» **Directive**
Give the lines of the listing as a Markdown table, from the line with "How do I perform: Click" through the end of the listing, using the columns Row and Line and leaving out blank lines. Leave the pictures out of the table.

» **Records shown**

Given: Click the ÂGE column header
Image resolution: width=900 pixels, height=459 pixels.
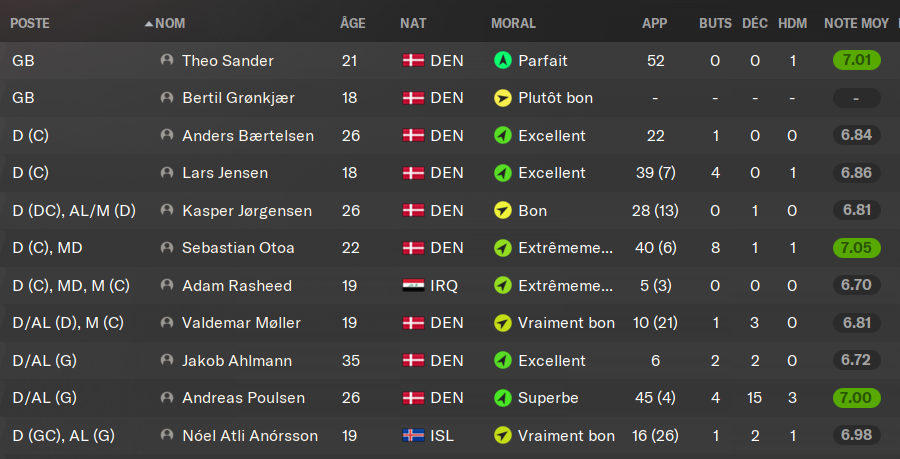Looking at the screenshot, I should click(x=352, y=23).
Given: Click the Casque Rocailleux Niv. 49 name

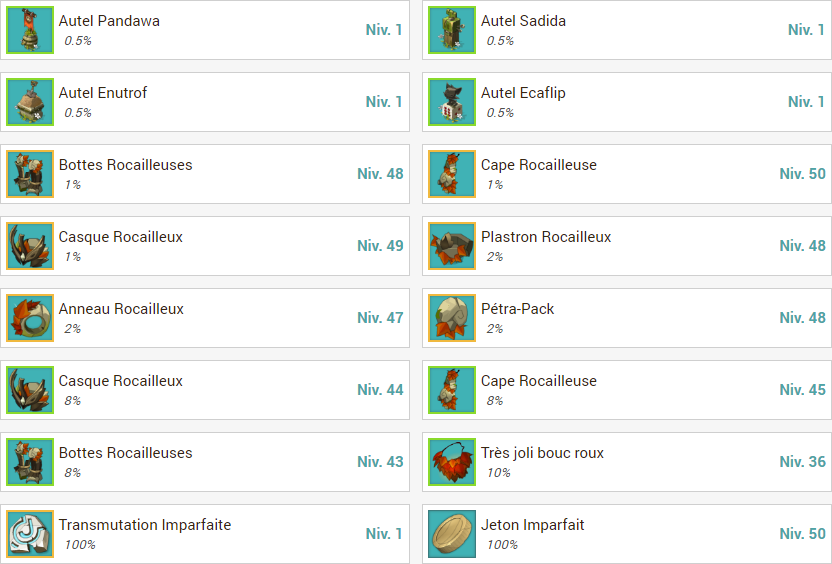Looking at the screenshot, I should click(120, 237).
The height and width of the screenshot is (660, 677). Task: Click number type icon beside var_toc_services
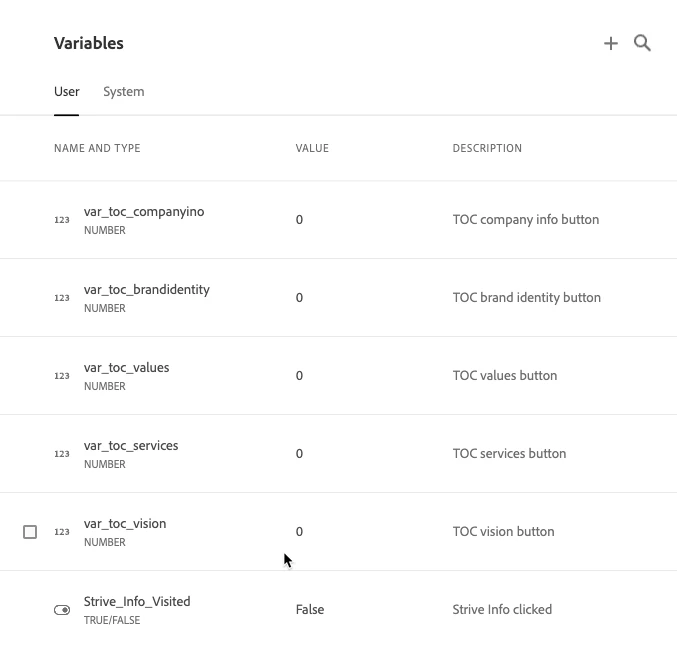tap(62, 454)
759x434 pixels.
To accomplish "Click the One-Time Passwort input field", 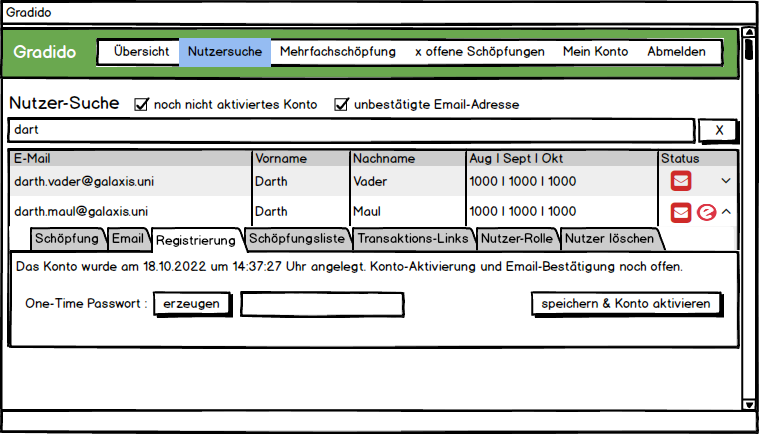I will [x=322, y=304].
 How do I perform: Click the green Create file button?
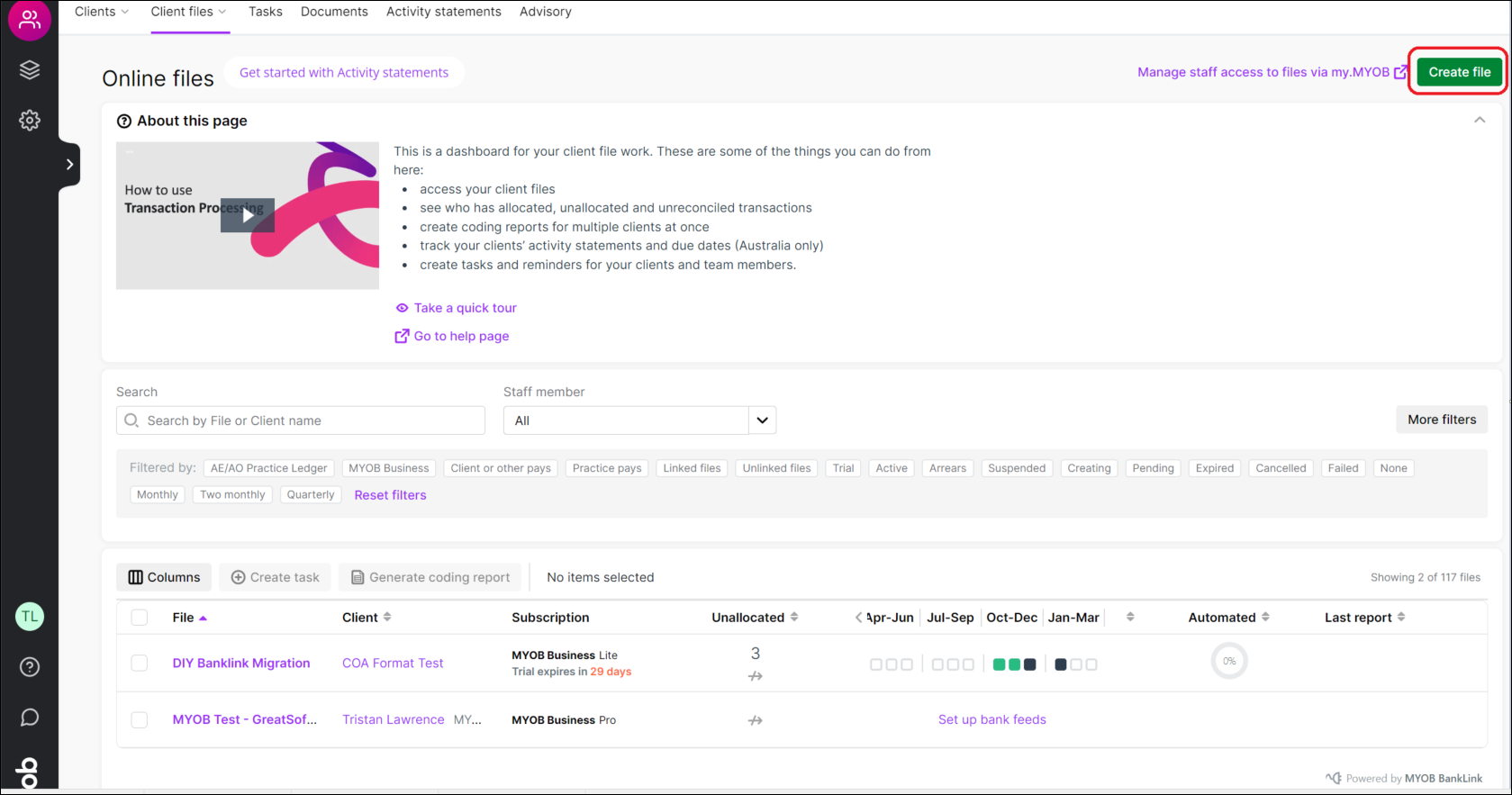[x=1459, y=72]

» **Result of this task**
| Row | Line |
|---|---|
| 1 |  How do I perform: Click the green Create file button? |
| 2 | [x=1459, y=72] |